Temple University is the original owner of the RHB-102 patents. Previously RedHill Biopharma had reported that Scolr Pharma, which originally licensed certain patents to RedHill Biopharma for RHB-102, ceased business operations.
Since Scolr Pharma had itself licensed those patents from Temple University, RedHill Biopharma has now licensed those same patents directly from Temple University under similar financial terms as the previous agreement with Scolr Pharma that has been terminated by RedHill Biopharma.
RedHill Biopharma has also announced that, following the completion of several previously-announced clinical studies, a pre-new drug application (NDA) meeting was held with the US Food and Drug Administration regarding RHB-102’s development for chemotherapy-induced nausea and vomiting (CINV) and radiotherapy-induced nausea and vomiting (RINV).
Following the pre-NDA meeting on RHB 102’s development for oncology support, the company has provided the FDA with additional information and is awaiting the FDA’s response. Given the ongoing discussions with the FDA, the company believes that the NDA for RHB-102 will not be submitted in the first quarter of 2014 as planned.

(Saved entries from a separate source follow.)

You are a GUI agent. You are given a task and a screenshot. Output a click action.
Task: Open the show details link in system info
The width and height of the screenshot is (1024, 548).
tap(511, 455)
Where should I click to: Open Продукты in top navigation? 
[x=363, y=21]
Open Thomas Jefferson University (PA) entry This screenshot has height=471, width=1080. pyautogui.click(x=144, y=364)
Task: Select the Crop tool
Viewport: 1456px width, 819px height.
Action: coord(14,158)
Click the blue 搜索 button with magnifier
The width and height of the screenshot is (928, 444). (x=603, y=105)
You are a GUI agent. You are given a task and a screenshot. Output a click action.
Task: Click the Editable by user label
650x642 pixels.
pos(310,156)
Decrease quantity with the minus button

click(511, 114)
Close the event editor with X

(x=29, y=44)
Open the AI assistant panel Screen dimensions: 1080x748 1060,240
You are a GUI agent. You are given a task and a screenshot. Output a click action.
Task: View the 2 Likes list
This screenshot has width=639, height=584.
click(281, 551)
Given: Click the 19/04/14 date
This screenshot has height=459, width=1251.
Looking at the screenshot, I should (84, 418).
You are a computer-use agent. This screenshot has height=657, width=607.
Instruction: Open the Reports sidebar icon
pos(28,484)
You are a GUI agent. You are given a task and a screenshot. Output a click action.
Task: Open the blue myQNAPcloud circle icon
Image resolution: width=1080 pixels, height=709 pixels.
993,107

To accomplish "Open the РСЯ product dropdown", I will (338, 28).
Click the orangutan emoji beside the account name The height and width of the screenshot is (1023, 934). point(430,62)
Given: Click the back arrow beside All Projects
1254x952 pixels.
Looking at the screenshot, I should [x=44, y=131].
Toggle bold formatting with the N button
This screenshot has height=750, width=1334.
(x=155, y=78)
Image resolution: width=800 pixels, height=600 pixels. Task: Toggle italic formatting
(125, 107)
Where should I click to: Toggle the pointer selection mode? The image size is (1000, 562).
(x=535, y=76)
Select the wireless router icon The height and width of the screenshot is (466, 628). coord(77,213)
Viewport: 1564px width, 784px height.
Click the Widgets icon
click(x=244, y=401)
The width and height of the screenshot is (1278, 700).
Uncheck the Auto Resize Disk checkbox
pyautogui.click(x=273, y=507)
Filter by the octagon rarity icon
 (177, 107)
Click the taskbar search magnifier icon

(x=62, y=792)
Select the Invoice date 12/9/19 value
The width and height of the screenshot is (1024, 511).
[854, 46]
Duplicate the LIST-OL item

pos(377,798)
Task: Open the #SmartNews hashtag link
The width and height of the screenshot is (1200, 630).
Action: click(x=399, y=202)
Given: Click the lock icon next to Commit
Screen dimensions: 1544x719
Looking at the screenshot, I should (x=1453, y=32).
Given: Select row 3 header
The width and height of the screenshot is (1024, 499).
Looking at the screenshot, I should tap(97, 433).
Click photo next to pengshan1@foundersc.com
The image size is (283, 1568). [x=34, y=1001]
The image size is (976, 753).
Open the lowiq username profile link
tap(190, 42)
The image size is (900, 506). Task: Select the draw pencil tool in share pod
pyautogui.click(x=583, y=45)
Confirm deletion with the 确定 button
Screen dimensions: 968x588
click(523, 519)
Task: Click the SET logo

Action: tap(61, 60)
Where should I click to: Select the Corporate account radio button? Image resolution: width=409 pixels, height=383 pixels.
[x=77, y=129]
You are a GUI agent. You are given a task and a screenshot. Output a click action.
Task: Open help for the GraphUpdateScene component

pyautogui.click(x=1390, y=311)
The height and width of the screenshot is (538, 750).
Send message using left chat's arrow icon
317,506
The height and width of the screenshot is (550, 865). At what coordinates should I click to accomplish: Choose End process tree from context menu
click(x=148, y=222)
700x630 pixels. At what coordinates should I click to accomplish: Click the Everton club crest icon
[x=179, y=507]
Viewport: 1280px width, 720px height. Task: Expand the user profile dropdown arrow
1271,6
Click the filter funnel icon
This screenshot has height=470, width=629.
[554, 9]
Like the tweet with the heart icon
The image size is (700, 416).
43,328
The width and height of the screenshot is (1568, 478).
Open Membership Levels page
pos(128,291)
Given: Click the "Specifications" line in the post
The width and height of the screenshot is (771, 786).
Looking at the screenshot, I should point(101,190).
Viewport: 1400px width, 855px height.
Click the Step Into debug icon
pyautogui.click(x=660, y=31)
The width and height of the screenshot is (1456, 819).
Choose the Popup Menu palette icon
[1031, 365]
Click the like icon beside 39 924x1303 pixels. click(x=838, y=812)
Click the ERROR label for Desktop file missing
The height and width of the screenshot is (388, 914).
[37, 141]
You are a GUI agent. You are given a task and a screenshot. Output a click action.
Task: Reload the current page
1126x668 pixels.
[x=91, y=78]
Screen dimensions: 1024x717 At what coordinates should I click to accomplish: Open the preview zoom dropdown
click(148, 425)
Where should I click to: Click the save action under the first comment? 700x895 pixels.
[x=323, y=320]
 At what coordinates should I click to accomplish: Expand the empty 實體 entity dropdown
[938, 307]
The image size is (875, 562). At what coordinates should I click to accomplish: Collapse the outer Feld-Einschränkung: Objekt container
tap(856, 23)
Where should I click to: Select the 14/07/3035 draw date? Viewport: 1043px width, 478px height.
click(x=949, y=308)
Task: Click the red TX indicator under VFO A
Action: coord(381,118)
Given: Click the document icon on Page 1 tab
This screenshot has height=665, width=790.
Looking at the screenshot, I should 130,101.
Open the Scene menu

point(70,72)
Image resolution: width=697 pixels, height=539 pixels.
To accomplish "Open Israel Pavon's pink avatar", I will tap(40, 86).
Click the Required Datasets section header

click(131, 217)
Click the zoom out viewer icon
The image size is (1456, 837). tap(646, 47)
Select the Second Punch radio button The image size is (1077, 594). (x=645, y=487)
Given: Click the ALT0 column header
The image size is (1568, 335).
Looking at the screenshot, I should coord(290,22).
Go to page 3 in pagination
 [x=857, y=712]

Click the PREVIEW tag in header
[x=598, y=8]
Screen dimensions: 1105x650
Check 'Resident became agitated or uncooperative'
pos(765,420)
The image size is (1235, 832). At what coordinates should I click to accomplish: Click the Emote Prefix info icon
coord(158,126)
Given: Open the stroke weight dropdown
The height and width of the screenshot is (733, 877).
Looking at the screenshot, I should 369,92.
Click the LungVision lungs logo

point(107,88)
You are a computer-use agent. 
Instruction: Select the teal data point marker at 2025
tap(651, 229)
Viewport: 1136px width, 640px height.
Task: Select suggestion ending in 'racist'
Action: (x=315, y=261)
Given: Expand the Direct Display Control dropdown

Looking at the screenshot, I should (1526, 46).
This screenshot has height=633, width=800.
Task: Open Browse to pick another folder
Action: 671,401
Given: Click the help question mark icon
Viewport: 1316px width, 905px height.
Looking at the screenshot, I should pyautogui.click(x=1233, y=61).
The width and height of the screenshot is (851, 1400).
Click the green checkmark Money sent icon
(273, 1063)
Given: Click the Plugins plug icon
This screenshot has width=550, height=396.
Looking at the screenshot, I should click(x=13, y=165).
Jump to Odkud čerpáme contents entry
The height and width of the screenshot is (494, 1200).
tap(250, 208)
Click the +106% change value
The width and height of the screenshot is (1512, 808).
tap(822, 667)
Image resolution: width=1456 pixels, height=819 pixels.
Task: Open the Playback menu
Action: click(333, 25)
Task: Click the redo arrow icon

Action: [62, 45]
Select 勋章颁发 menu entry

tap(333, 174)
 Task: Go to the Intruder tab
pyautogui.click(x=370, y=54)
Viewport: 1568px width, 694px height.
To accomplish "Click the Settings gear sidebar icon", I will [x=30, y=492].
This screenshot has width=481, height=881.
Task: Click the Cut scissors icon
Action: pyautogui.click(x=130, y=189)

RedHill Biopharma, in parallel to pursuing the CINV and RINV indications, is also pursuing a new indication for RHB-102. The company is planning a Phase III clinical study later 2014 in order to support the submission of an NDA targeting this additional new indication.
The company, in parallel to advancing the regulatory pathways in the US for multiple indications, also plans to submit a marketing authorization application later 2014 for RHB-102 in Europe for CINV and RINV.
RedHill is likely to conduct a comparative bioavailability study comparing RHB-102 to a European reference product ahead of submitting the marketing authorization application.